Each MPI process is only responsible for a part of computation, and synchronized with other process per mpi_sync_interval steps, denoted as \(S\) here. When \(S\) is too small, the synchronization overhead dominates the computation; when \(S\) is too large, each process computes solution independently without global information, therefore the quality of the solution gradually deteriorates.

For EquSolver, it’s hard to say which part of the data should be exchanged to other process, since it relabels all pixels at the very beginning of this process. We use MPI_Bcast to force sync all data per \(S\) iterations.
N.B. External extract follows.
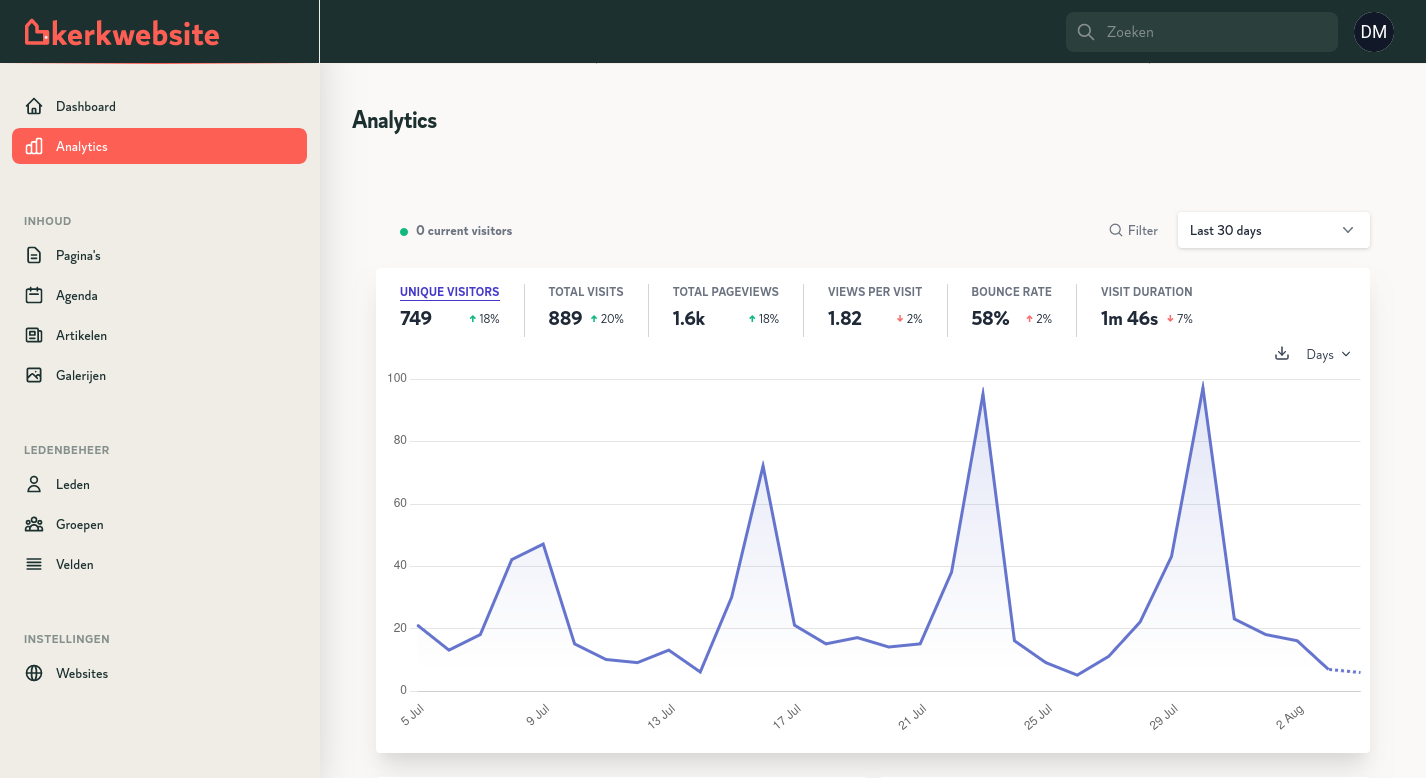This screenshot has width=1426, height=778.
Task: Show the Bounce Rate metric
Action: click(x=1011, y=292)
For GridSolver, we use line partition: process i exchanges its first and last line data with process i-1 and i+1 separately per \(S\) iterations. This strategy has a continuous memory layout to exchange, thus has less overhead comparing with block-level partition.

CUDA

CUDA EquSolver needs to specify the number of threads in one block it will use, with -z or --block-size option (default value is 1024):

$ fpie -s test2_src.png -m test2_mask.png -t test2_tgt.png -o result.jpg -h1 130 -w1 130 -n 5000 -g src -b cuda --method equ -z 256
---------------------------------------------------------
Found 1 CUDA devices
Device 0: NVIDIA GeForce GTX 1060
   SMs:        10
   Global mem: 6078 MB
   CUDA Cap:   6.1
---------------------------------------------------------
Successfully initialize PIE equ solver with cuda backend
# of vars: 12559
Iter 5000, abs error [37.63664 48.39614 79.6199 ]
Time elapsed: 0.06s
Successfully write image to result.jpg

For CUDA GridSolver, you also need to specify --grid-x and --grid-y described in the first section, instead of -z:

$ fpie -s test2_src.png -m test2_mask.png -t test2_tgt.png -o result.jpg -h1 130 -w1 130 -n 5000 -g src -b cuda --method grid --grid-x 4 --grid-y 128
---------------------------------------------------------
Found 1 CUDA devices
Device 0: NVIDIA GeForce GTX 1060
   SMs:        10
   Global mem: 6078 MB
   CUDA Cap:   6.1
---------------------------------------------------------
Successfully initialize PIE grid solver with cuda backend
# of vars: 17227
Iter 5000, abs error [37.50096  48.061874 79.06909 ]
Time elapsed: 0.07s
Successfully write image to result.jpg

Parallelization Strategy

The strategy used on the CUDA backend is quite similar to OpenMP.

For EquSolver, it performs equation-level parallelization.

For GridSolver, each grid with size (grid_x, grid_y) will be in the same block. A thread in a block performs iteration only for a single pixel.